A Platform in App’s Clothing

Because IT organizations often resist disruptive technologies, salesforce.com correctly recognized that in order to facilitate enterprise mass-market acceptance of Cloud Computing, it needed to deliver this new platform disguised as an application, effectively allowing end-users to adopt the Cloud directly at the department level – thereby bypassing IT. As a result, Salesforce.com initially introduced its new application delivery technology (SaaS) in the form of an on-demand application that addressed vital inefficiencies in a common mission-critical business process.

In this way, salesforce.com used its CRM Cloud application to help SaaS “cross the chasm,” enabling the firm to successfully penetrate the enterprise applications market by circumventing the standard IT procurement process. To facilitate the long-term strategy envisioned by Benioff, salesforce.com has shifted its focus to re-positioning Force.com as an all-purpose enterprise applications development platform. Going forward, this will allow the firm to cost effectively address the broader enterprise applications market while building economies critical to future profitability.

Interface element records:
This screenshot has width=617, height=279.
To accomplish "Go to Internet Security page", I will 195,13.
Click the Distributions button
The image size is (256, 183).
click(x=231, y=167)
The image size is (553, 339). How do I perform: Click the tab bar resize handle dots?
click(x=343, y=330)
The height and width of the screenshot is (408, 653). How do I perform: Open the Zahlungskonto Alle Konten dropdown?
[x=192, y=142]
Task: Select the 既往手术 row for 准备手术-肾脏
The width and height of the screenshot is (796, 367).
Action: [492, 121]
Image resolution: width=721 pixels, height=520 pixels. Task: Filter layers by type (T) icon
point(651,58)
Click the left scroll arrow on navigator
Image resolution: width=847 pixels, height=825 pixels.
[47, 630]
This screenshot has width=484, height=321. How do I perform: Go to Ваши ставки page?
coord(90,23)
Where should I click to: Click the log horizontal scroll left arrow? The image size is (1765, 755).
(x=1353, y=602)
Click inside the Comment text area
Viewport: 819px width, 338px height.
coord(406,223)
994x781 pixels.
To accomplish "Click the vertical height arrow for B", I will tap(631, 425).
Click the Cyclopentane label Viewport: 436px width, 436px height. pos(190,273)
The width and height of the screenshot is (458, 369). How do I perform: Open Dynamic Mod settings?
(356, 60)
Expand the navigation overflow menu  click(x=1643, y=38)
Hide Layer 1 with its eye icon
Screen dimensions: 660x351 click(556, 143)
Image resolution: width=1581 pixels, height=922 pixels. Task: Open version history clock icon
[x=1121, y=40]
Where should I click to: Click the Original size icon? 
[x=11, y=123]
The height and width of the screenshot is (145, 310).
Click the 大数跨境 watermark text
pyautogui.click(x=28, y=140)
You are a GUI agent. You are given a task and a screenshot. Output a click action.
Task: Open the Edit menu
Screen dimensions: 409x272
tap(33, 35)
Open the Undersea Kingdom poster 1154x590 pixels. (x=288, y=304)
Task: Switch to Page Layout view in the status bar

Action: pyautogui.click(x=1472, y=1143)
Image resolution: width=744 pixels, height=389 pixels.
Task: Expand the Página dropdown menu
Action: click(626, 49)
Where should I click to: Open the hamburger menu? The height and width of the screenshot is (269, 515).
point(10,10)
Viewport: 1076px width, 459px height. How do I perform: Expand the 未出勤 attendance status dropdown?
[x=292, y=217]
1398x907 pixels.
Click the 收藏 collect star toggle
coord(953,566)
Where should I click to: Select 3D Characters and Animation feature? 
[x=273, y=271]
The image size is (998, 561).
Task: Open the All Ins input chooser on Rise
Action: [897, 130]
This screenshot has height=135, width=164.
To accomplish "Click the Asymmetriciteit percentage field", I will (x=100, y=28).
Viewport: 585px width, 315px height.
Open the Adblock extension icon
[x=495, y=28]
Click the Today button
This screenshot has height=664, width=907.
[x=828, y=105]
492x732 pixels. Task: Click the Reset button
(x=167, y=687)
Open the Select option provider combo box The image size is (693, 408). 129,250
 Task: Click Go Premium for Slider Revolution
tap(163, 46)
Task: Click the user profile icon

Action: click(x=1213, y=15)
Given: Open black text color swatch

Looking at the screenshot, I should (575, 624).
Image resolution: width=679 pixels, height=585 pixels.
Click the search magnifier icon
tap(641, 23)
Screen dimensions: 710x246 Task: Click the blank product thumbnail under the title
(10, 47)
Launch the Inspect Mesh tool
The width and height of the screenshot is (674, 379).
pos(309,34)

# [EXERCISE AIM]
Please extend the passage on salesforce.com's platform strategy, picking up right after its final sentence. This data plays no role in what comes next.

# [ANSWER TO THIS PROBLEM]
Selling the Long Tail

Salesforce.com’s Force.com platform also enables it to effectively compete in the enterprise development market by selling the long tail. Force.com offers a custom applications development platform to address the varying needs of diverse enterprise market segments, where mission-critical business processes do not lend themselves to horizontal applications, often requiring vertical or even proprietary systems.

As such, the firm’s launch of Database.com as a stand-alone enterprise database is a critical strategic maneuver to support the positioning of its platform as “complete.” This also supports an “ecosystem” analogy that many enterprise IT groups are used to in the Systems Software space, wherein enterprise systems are built from a multitude of components, as opposed to a single monolithic solution.

Systems Software Industry Impact

With a complete enterprise-ready solution, salesforce.com can decrease average TCO for systems software while simultaneously lowering buyer power. A firm that adopts the Force.com platform because of its comprehensiveness would then face higher switching costs due to the high level of product integration into its business functions. Also, an integrated Cloud-based solution elevates barriers to entry by increasing customer expectations; new players have to create more value or attack a niche market.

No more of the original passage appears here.